Elisabeth Kula zum Antrag der AFD „Fortwährendes Versagen der Landesregierung in der Bildungspolitik – Elternrechte stärken, Bildungspflicht statt Schulpflicht"

Elisabeth KulaBildungFamilien-, Kinder- und Jugendpolitk

In seiner 141. Plenarsitzung diskutiert der Hessische Landtag am 20.07.2023 über den Antrag der AFD „Fortwährendes Versagen der Landesregierung in der Bildungspolitik – Elternrechte stärken, Bildungspflicht statt Schulpflicht“. Dazu unsere Fraktionsvorsitzende und bildungspolitische Sprecherin Elisabeth Kula.

Sehr geehrte Frau Präsidentin, meine Damen und Herren!

Die AfD legt hier vor der Sommerpause einen bildungspolitischen Trojaner vor, der einen direkten Angriff auf die soziale Errungenschaft der Schulpflicht darstellt. Die AfD will die Schulpflicht zugunsten einer Bildungspflicht aufweichen und greift damit in die erzkonservative Mottenkiste.

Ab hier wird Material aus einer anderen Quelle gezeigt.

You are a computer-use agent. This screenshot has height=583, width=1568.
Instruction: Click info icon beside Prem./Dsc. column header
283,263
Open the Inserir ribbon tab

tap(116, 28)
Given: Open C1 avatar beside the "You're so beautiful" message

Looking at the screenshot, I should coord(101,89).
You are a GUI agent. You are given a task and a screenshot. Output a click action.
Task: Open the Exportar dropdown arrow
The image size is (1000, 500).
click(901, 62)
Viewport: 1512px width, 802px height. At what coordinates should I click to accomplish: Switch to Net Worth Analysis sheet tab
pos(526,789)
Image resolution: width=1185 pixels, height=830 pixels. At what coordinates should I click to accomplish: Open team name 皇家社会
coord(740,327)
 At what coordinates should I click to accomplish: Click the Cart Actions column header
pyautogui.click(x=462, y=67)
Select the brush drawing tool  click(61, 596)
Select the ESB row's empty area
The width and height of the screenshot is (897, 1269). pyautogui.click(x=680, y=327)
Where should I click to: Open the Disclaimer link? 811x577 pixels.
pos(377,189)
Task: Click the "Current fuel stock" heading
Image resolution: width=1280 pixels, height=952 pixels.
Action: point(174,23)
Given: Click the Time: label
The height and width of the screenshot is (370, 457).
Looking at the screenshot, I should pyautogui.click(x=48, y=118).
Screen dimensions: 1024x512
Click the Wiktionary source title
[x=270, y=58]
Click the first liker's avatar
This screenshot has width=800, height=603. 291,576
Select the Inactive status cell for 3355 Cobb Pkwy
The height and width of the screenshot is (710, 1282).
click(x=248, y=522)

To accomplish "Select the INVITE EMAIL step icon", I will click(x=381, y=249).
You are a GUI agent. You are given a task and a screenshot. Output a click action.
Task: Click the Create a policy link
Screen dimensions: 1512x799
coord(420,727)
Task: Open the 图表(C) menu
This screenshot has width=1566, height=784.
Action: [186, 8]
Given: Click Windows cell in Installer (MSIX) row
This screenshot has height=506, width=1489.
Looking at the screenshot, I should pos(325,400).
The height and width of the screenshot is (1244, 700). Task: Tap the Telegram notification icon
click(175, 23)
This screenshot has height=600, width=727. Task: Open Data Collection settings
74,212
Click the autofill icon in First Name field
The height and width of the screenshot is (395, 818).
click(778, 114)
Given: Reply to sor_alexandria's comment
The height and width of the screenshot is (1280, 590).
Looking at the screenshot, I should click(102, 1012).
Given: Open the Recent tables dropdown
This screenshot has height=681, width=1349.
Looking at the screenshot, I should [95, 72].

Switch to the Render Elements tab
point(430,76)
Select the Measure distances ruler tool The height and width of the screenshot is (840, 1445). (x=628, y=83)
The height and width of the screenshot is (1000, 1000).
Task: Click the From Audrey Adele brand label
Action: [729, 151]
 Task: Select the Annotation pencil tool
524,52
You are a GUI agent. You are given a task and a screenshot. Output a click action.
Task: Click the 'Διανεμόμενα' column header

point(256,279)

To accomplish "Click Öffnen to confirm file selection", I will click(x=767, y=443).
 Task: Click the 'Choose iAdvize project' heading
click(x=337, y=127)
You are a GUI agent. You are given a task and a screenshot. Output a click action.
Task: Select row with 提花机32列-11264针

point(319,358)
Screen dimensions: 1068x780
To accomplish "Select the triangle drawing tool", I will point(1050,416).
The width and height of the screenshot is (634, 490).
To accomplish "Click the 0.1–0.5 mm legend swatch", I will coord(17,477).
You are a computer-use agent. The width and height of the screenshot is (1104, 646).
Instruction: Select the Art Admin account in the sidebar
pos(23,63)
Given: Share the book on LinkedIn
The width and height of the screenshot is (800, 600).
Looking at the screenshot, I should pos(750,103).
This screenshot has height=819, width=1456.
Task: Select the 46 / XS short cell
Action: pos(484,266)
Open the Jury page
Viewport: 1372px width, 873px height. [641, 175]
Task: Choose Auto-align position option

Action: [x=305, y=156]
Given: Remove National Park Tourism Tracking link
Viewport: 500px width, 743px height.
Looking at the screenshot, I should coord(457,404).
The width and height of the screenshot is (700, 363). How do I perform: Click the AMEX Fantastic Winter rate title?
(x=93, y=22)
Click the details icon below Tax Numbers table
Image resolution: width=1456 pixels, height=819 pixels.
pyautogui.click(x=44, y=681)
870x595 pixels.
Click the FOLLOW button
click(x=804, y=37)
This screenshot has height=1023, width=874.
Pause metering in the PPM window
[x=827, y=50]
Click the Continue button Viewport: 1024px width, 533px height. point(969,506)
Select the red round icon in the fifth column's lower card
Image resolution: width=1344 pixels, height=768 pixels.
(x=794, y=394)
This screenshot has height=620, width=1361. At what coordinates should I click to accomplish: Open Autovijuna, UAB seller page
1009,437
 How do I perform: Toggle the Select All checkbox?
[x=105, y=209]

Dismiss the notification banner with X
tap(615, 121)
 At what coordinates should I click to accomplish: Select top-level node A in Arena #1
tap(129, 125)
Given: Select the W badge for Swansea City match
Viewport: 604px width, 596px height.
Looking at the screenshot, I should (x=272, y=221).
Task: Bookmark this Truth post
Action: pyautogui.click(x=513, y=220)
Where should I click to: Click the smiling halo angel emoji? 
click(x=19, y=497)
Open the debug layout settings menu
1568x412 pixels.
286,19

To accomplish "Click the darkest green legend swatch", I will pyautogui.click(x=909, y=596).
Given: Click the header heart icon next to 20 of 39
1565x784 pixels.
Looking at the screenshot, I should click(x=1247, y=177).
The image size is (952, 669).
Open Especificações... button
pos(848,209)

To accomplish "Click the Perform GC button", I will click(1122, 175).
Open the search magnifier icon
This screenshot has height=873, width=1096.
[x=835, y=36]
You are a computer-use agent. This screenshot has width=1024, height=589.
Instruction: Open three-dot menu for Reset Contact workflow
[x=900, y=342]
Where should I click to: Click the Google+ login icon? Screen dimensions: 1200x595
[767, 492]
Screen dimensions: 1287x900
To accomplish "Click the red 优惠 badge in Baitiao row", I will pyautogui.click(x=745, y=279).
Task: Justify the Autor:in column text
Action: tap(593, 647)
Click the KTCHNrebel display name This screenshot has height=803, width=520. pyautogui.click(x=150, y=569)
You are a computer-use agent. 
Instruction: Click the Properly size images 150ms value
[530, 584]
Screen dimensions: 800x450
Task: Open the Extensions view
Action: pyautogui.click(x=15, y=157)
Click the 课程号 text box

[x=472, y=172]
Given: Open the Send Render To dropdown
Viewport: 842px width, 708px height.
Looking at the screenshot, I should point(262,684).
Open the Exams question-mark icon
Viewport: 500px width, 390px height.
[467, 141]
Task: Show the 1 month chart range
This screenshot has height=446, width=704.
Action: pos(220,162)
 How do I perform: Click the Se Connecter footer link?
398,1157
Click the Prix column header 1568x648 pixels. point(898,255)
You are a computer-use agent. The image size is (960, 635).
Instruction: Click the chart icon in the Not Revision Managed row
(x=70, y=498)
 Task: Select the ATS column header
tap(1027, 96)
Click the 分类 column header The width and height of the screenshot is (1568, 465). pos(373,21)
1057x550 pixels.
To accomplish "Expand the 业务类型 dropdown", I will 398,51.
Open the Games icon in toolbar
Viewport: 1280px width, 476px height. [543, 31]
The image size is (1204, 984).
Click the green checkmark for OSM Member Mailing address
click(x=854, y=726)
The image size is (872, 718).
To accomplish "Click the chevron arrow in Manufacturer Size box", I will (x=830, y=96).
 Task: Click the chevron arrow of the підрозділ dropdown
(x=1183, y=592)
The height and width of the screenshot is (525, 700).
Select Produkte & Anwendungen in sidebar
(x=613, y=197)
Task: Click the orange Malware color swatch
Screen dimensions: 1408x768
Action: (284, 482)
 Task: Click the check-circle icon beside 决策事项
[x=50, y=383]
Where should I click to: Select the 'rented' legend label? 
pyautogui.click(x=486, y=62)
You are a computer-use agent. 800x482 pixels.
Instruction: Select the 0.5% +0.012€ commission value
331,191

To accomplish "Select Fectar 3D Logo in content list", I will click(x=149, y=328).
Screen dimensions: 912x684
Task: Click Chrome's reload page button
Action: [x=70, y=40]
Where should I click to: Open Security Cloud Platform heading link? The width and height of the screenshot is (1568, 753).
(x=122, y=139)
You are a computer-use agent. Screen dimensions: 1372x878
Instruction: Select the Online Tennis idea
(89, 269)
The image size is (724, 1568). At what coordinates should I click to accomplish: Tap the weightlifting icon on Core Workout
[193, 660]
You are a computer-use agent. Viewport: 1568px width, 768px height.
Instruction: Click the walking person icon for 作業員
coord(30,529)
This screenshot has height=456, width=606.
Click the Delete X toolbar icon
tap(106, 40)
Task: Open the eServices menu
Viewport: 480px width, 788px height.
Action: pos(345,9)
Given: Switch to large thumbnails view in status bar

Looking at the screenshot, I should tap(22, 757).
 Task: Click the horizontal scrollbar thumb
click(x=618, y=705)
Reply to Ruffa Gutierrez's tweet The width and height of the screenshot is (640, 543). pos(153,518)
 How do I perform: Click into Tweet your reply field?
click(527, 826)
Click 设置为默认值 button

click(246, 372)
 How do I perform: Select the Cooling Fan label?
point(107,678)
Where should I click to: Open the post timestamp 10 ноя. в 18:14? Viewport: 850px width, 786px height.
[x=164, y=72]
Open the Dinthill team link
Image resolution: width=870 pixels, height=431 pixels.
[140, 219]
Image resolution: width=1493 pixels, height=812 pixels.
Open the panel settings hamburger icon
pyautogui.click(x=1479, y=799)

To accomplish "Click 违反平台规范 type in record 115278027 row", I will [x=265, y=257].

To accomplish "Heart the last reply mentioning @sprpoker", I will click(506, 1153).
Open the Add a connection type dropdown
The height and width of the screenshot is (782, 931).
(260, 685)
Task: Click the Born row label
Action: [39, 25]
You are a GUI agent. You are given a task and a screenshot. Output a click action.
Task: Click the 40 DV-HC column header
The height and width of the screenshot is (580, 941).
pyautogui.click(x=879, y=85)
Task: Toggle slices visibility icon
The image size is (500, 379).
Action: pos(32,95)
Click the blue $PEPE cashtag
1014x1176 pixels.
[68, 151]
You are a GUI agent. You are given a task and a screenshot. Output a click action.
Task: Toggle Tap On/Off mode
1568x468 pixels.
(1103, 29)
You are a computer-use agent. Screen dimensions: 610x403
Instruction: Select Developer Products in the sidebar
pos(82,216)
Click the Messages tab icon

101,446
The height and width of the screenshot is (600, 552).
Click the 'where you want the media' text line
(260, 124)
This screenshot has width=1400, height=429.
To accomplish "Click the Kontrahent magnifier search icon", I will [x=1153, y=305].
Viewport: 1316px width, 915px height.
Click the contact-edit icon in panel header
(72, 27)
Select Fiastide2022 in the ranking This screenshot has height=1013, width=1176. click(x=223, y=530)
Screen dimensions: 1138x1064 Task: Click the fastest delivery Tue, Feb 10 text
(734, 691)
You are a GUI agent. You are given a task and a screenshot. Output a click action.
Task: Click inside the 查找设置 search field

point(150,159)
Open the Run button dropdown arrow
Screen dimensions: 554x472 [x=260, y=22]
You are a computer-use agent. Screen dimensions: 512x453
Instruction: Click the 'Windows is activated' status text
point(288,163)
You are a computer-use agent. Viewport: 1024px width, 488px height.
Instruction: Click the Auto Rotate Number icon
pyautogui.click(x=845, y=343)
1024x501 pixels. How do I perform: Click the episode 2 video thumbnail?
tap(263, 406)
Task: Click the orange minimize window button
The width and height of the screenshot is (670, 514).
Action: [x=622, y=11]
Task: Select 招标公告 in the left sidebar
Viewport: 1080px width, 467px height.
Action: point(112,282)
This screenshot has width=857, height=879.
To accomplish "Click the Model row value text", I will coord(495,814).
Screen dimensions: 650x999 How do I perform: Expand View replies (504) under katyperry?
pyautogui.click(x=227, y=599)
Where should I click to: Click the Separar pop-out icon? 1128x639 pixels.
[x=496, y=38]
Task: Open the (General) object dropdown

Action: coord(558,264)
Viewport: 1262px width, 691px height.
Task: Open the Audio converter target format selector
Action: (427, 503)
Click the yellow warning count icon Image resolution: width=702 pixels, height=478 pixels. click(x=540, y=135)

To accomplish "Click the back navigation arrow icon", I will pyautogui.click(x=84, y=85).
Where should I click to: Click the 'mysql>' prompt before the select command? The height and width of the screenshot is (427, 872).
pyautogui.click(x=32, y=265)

Die Einführung der allgemeinen Schulpflicht gehört zu den Fortschritten der Bildungsgeschichte der Moderne. Mag sie auch in Deutschland nicht so gefeiert worden sein wie in Frankreich, wo sie als Verkörperung des modernen Gleichheitsversprechens verstanden wird, so gehört deren Durchsetzung auch hierzulande zu den wesentlichen Bestandteilen einer demokratischen Gesellschafts- und Bildungsverfassung.

Bis zur Weimarer Republik war das noch anders. Bis dahin blieben die Bestimmungen des Allgemeinen Landrechts für die Preußischen Staaten von 1794 verbindlich. Damals galt eine Unterrichtspflicht, ähnlich, wie die AfD das auch heute wieder will. Damals stand es in der Pflicht des Hausvaters, für den Unterricht zu sorgen, und zwar in seinem Hause. Erst, wenn er das nicht selbst besorgen konnte oder wollte, entstand die Pflicht, die Kinder zur Schule zu schicken.

Doch selbst dann bestand noch keine Schulpflicht. Die Wohlhabenden schickten ihre Kinder selbstverständlich auf Privatschulen. Für die Kinder der unteren Schichten war der Schulbesuch also nicht nur eine soziale Errungenschaft, sondern zugleich auch ein Indiz gesellschaftlicher Diskriminierung. Seit dem 18. Jahrhundert wird in Teilen der Gesellschaft die Durchsetzung der Schulpflicht als schwerer Angriff auf die genuinen Rechte des Hausvaters begriffen. Die Kontroversen über das Elternrecht, die von rechts und jetzt auch von der AfD befeuert werden, belegen das bis heute.

Aber selbst Verfechter der kirchlich konfessionellen Rechte im Bildungswesen und liberale Bildungspolitiker fanden den Eingriff in die bürgerliche Freiheit und die Einschränkung der Elternrechte durch die Schulpflicht gerechtfertigt, da die Schulpflicht das kindliche Grundrecht auf humane Bildung garantiere. Die AfD will zurück in preußische Zeiten und zurück zur Hausväterherrschaft. Wir wollen das nicht, meine Damen und Herren.

(Beifall DIE LINKE, SPD und vereinzelt BÜNDNIS 90/DIE GRÜNEN)

Auch hier betreibt die AfD Politik für Privilegierte und gegen Benachteiligte und Einkommensschwache. Sie ist und bleibt eine Partei der Reichen und Vermögenden, auch in der Bildungspolitik. Die Schulpflicht ist eine historische soziale Errungenschaft, die wir auch im 21. Jahrhundert anscheinend immer noch und immer wieder verteidigen müssen – jetzt eben gegen die Demagogen der AfD.